The Federal Trade Commission published preliminary proposals for targeting online ads on Dec. 1, and the Department of Commerce published preliminary proposals for protecting consumer privacy on Dec. 16.

These statements came about two months after the Digital Advertising Alliance (DAA) launched a program that lets users ‘opt-out’ of behavioral tracking. The DAA is a coalition of industry groups that supports industry-based self-regulation for behavioral ads.

Outcome far from certain

What does all this mean? No one is entirely sure. The FTC and the Commerce Department’s proposals are not laws, but folks from the FTC have been speaking with Congress about the issue. And FTC Chairman Jon Leibowitz has expressed dissatisfaction with the industry’s self regulation.

This much is clear: behaviorally targeted advertising is raising privacy concerns. Consumers are seeing the shoes they just shopped for appear in ads on other websites, and that is freaking some people out. Two solutions have been floated:

– The FTC’s preliminary proposal: have a browser-based solution that signals to websites that a consumer has ‘opted-out’ of tracking

– The DAA’s program: let users ‘opt-out’ by clicking on an icon next to an ad. This program has been adopted by at least one major media-buying agency.

The potential for impact

Should either of these options — or some other ‘opt-out’ system — become a wide-spread reality, it could have serious implications for online advertising. Here are two stats to consider:

– An Interactive Advertising Bureau survey of ad agencies earlier this year found that 80% or more of digital advertising campaigns were touched by behavioral targeting.

– A USA Today/Gallup poll in December found that 67% of U.S. Internet users say advertisers should not be allowed to match ads to their browsing history.

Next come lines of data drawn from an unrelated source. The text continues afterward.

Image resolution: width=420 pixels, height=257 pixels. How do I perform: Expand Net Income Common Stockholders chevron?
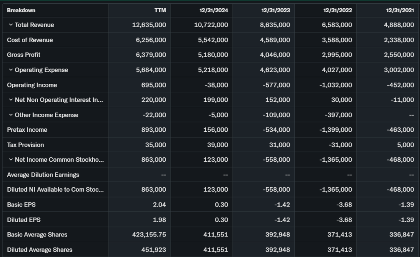(11, 160)
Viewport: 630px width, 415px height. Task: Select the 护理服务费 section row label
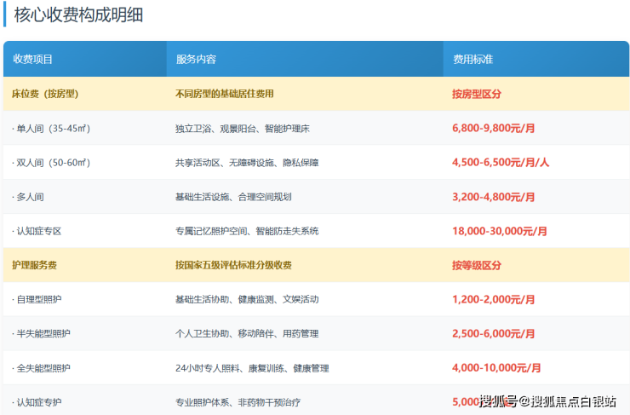click(35, 265)
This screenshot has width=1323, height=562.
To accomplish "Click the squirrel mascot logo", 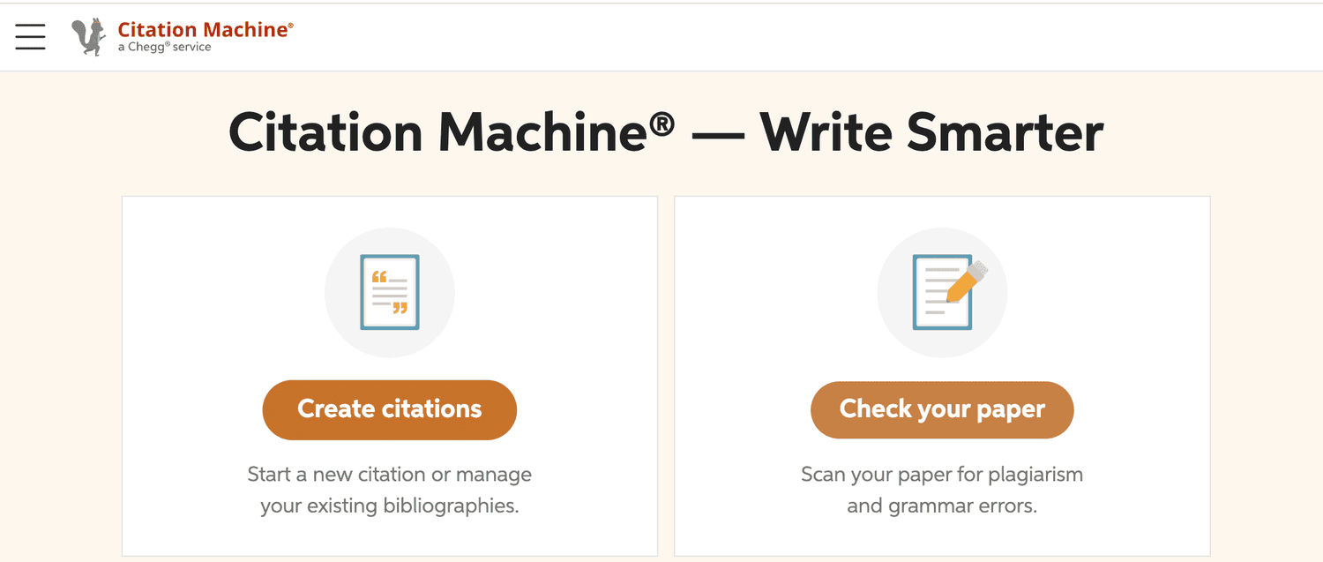I will pos(88,37).
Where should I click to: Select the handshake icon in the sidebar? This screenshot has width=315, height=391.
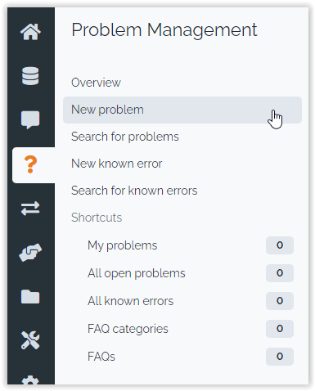click(x=30, y=253)
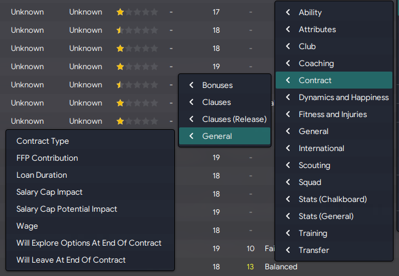
Task: Open the Stats (Chalkboard) submenu
Action: [334, 199]
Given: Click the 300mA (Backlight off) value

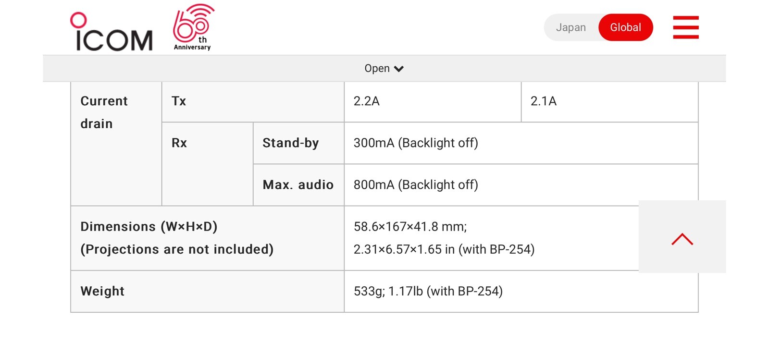Looking at the screenshot, I should pyautogui.click(x=416, y=143).
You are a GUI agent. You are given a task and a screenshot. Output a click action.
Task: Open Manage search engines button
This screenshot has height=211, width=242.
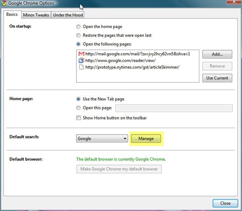click(146, 138)
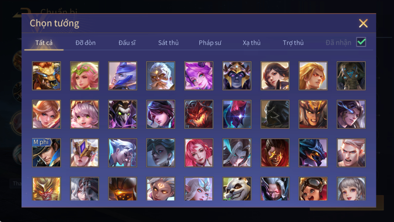Pick the golden monkey king hero

coord(47,189)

A tremendous leap of faith is not required to assume that a sizeable portion of that 67% would gladly opt-out of all behaviorally based ads.

What you can do in the meantime

While Washington and the industry figure out what, if anything, will change, your team should look at its marketing and understand the importance of behavioral ads and tracking in your programs.

Consider what would happen if the ads stopped working as well, stopped working completely, or did not change — and what you should do in each case.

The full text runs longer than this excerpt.